*Fotoğraf: AA (Arşiv).
Yeni Zelanda'nın Christchurch kentindeki iki camiye düzenlenen saldırıyla ilgili mahkemenin ikinci gününde hayatını kaybedenlerin yakınları ve yaralılardan oluşan toplam 66 kişi, saldırgan Brenton Tarrant ile yüzleşti.

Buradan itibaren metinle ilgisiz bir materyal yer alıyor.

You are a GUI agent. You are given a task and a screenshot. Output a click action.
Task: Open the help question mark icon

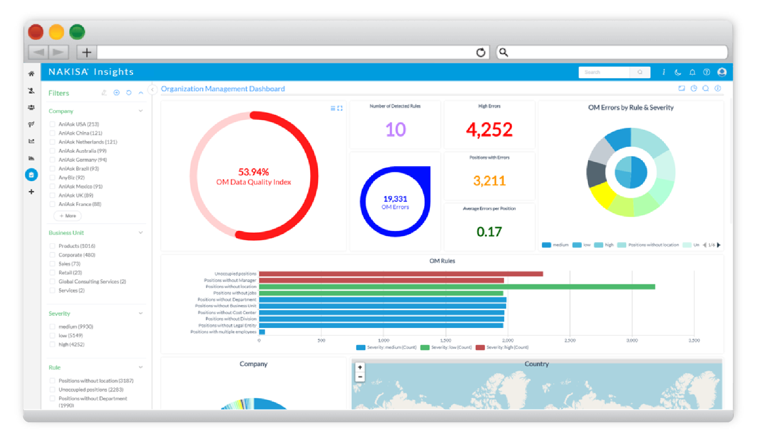(707, 72)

Saldırıda yaralanan Afganistanlı Mirwais Waziri, 17 yıldır Yeni Zelanda'da yaşadığını ve ülkedeki bazı ırkçılar tarafından zaman zaman "terörist" olarak nitelendirildiğini belirterek, Tarrant'a seslendi:
"Sen bu sıfatı benden aldın. Bugün, sen 'terörist' olarak anılıyorsun ve tüm dünya biz Müslümanların terörist olmadığını gördü."
"Dini, ırkı ve rengi yok"
Waziri, "Yeni Zelanda halkına seslenmek istiyorum; teröristin dini, ırkı ve rengi yoktur. Her ırktan ve renkten kişi, terörist olabilir" şeklinde konuştu.
Bu saldırının Yeni Zelanda toplumunu daha güçlü ve beraber hale getirdiğini söyleyen Waziri, Tarrant'a hitaben, "Sen bir terörist olarak kaybedensin. Kazanan ise bizleriz" diye konuştu.
Waziri'nin sözleri, duruşma salonuna katılanlar tarafından alkışlandı.
"Bizi katletmekten geri durmadı"
Saldırıda teyzesi Linda Armstrong'u kaybeden Kyron Gosse, "Tarrant'ın Allah'ın evine kötü niyetle ve nefretle girerek bu saldırıyı yaptığını" söyledi ve ekledi:
"Yaptığı saldırıyı internet ortamında canlı yayınlayarak, beni ve arkadaşlarımı da dehşete düşürdü. Bu katilin, Yeni Zelanda'da misafir olarak yaşadığını öğrendiğim zaman duyduğum öfkeyi anlamanızı istiyorum.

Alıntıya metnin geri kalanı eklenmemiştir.